滅びの時を逃れ、未来を与えられる生命体はいっこしか選ばれんがや。
ほんであんたは死すべき存在じゃないわ。」

そうカヲルはシンジに言うと、チラリと上を見上げた。
その視線の先にはレイが立っていた。
冷ややかな目の彼女はカヲルを見つめている。そのレイを見てカヲルは微笑んだ。


「あんたらには未来が必要やわいね。」

優しく言うカヲル。


「……………」

シンジは何も答えない。


「あんやと。あんたに逢えて嬉しかったわ。

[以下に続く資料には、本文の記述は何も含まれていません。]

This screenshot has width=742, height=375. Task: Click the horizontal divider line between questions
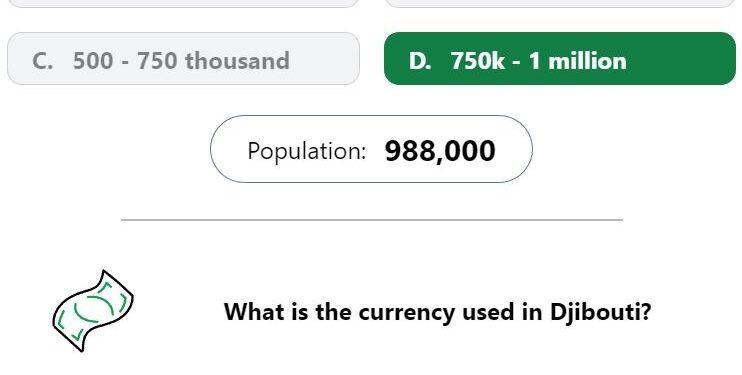pos(372,220)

」

シンジのインダクションレバーを握る手が震える。
うつむき、表情は見えない-----。

長い、長い、沈黙の時が流れた-----。


やがてシンジは命令を実行した……………………。




終劇



うちの母に聞いた金沢弁です。金沢が舞台の小説などを読むと、まるで京都弁のようなみやびな言葉が使われていてびっくりすることが多いのですが、その実態はこのように『ぞいね、わいね、がいね』と濁音が多く、みやびには程遠いというのが真相です。
ところで、金沢では「馬鹿」にあたる言葉として「ダラ」というのを使います。
金沢弁でいくと、アスカがシンジに良く言う「あんたバカァ〜?!」というのは、「あんたダラけ〜?!」となり、言われたシンジ君の全身から力が抜けることは間違い無しと思われます。